Cory Henley led three Cannon County players in double figures with 15. Justin Tobin had one of his best shooting nights and finished with 13 points. Jarrett Melton added 11 and Brad Hutchins finished with eight.
Cannon County (5-11) led throughout and even survived a hot-shooting Pickett County barrage in the third quarter. Pickett County connected on 11-of-14 shots, including 4-of-6 from 3-point range, for a 79 percent shooting clip in the momentum-changing frame.
The Lions shot 64 percent (7-of-11) in the third quarter and were clinging to a 44-40 lead going into the fourth quarter. They were able to overcome Pickett County's hot third quarter by also shooting well, combined with the fact Cannon County had built a 28-15 lead with a stifling defensive effort in the first half. Pickett County was just 6-of-26 (23 percent) against Cannon County's 1-3-1 zone in the first half.

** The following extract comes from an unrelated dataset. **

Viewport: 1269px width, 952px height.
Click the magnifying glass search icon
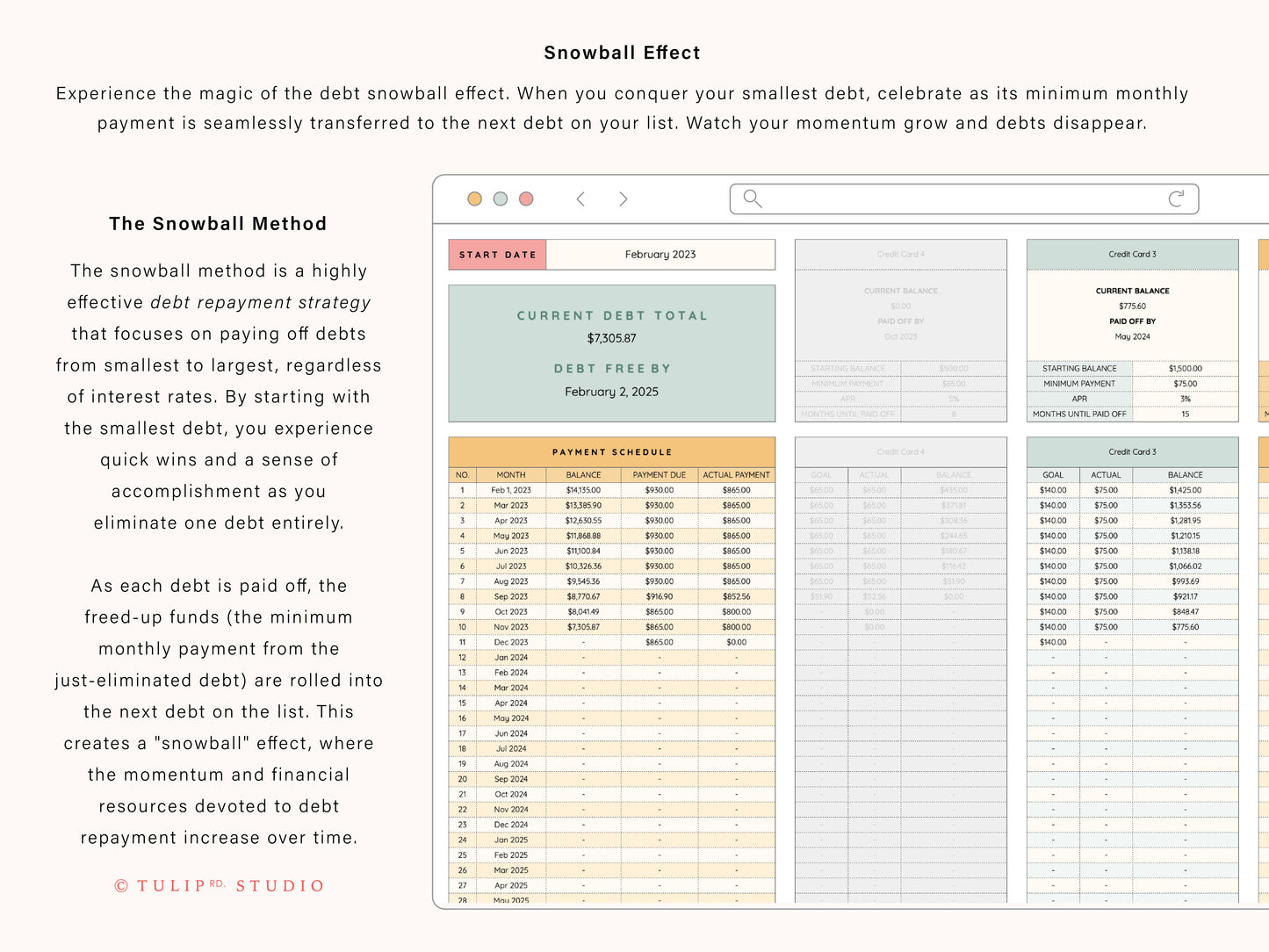coord(752,198)
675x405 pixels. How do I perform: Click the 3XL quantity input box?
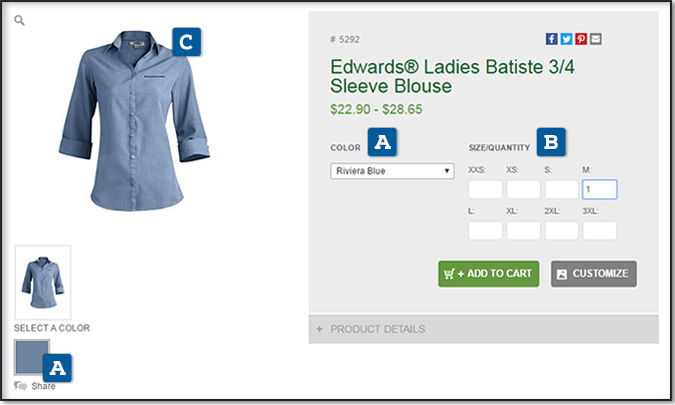point(599,231)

"Our defense was sound and we were causing some problems with our zone," Tobin said. "We were able to extend the lead and had things going good at the half. They came out and hit some shots in the third quarter to get back in the game. Some of those were tough shots. We were there. They just hit them."

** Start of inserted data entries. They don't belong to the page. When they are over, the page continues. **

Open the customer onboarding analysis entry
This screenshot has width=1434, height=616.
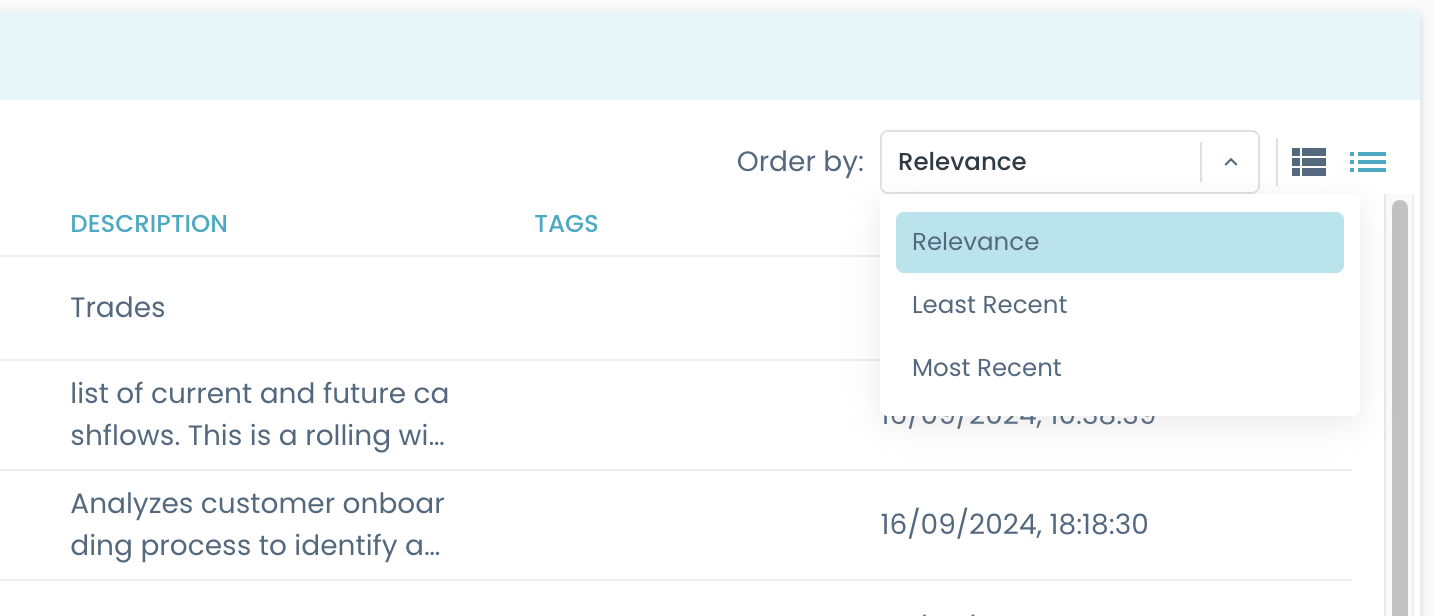[256, 524]
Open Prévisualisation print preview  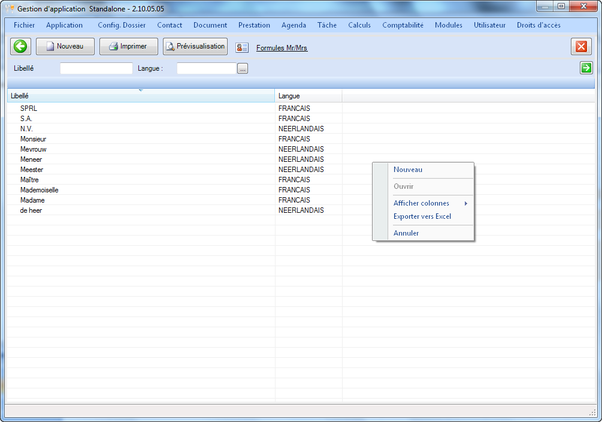click(195, 46)
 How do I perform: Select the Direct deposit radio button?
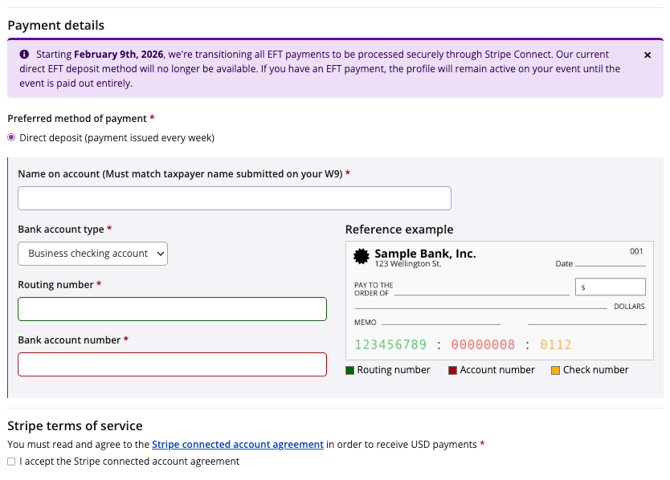click(12, 138)
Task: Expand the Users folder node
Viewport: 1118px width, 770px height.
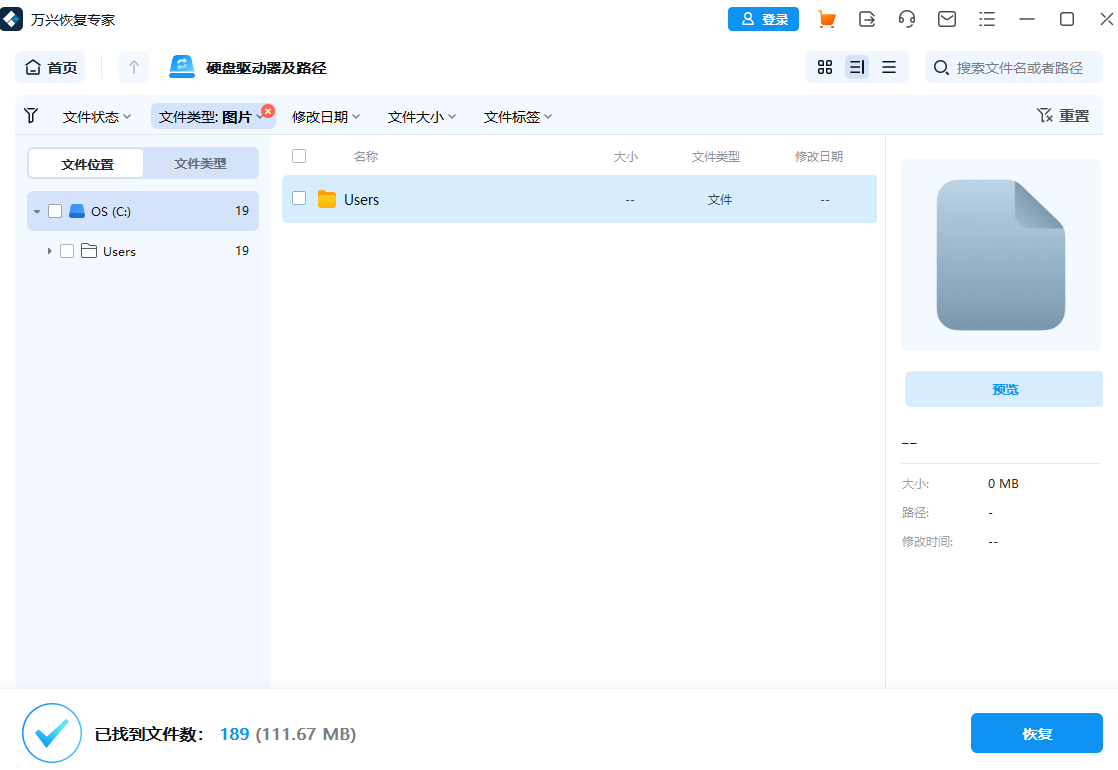Action: tap(49, 251)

Cannon County appeared to have surived the wave of momentum when it stretched the lead to seven, 52-45, on Dalton Ryan's free throw with 3:54 remaining. The Lions missed their next six shots and had three turnovers during a three-minute span that turned the game for good.
The Lions hurt themselves at the free-throw line where they connected on just 7-of-18 attempts. Pickett County was 13-of-15 from the charity stripe.
"You look at the results at the free-throw line and you understand why the outcome is what it is," Rigsby said. "At some point we have to understand how to play with the lead down the stretch. We did a great job of building the lead and protecting it throughout the game. We answered them throughout but then we don't do the things necessary to win down the stretch."
The Lions appeared to get their shooting touch going early. Six of seven field goals the hit during one stretch were all 3-pointers with Tobin supplying three and Melton contributing two. The long ball helped the Lions open a 13-point halftime lead.